I understand that OpenGL 4 and 3 are fairly similar. What are the differences, especially, what could be better about an OpenGL 4.1 workflow and feature set compared with OpenGL 3.1+?
Additionally, do any of the new extension / core features provide major performance increases over GL3 or just accessibility?
Thanks.
Edit:: @Shezan Baig: Great links, very helpful. Many features seem beneficial enough, in my situation, to use OpenGL 4.1.
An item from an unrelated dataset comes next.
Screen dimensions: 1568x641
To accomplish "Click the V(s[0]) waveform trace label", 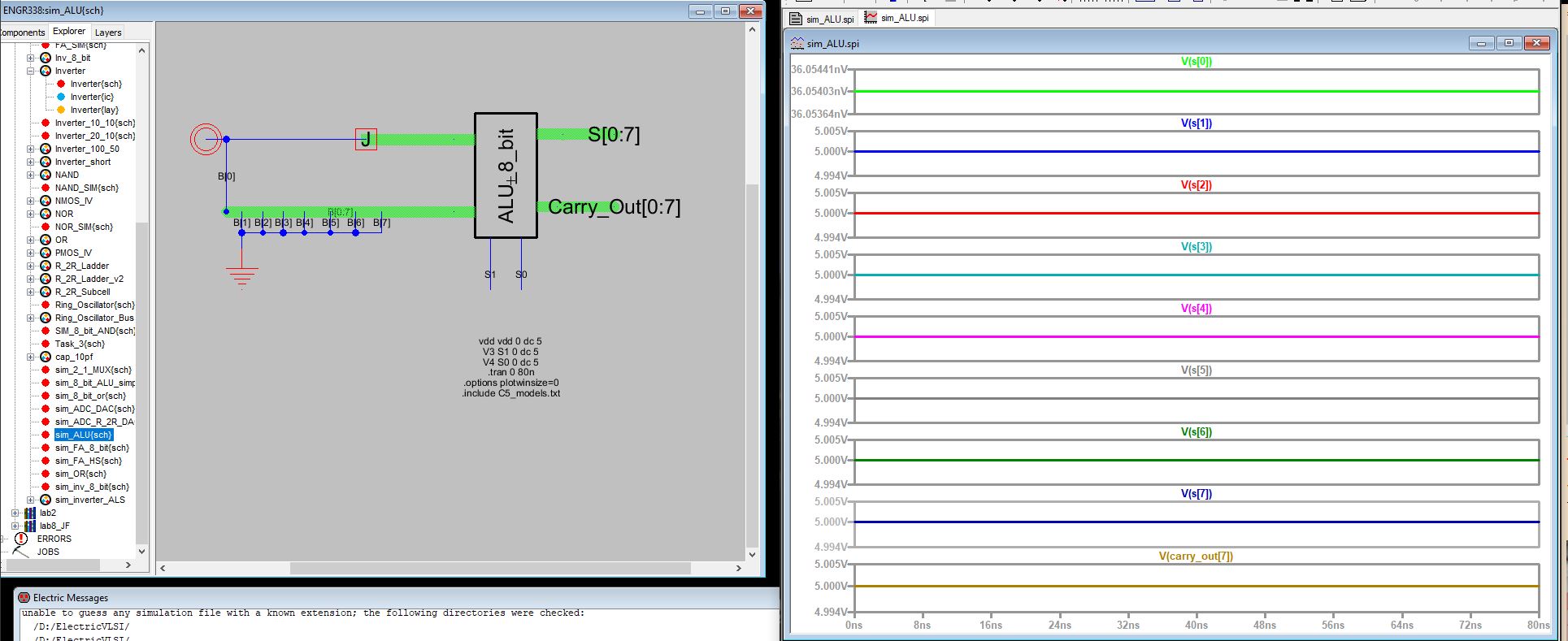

Appendix G - K For OpenGL 3.1 features through OpenGL 4.1 features
Khronos Group Release Of OpenGL 4.0 may be "easier to read" :)
Important Differences:
- Sampler Objects
- Instanced Arrays and Shaders
texture_cube_map_array and texture_gather
GLSL 4.0 and dynamic LOD
- shader_subroutine and sample_shading
- separate_shader_objects
- Increase required sizes for texture/renderbuffers
- 64 bit floating point vertex attributes
- get_program_binary
- +2 Tesselation shaders
Can you provide any elaboration on any of these and would you say these are fairly key performance boosters?
OpenGL 3.3 was made to compliment OpenGL 4.0 to incorporate as much of the functionality as they could into older hardware. Choosing between OpenGL 3 and 4, 3.3 may be a better choice sometimes. 4.1 has added GL ES 2.0 compatibility however and some nice features.
One of the bigger workflow differences would be added GPU programing steps in the pipeline via the new tessellation shaders. Another would be multiple viewports to render to. I believe the new level of detail feature would change the workflow I'm using and perhaps other quite a bit, though I have not looked into this feature in depth.
I am still fairly novice with OpenGL though not to general graphical programming. Please let me know if you see any misconceptions or areas to improve.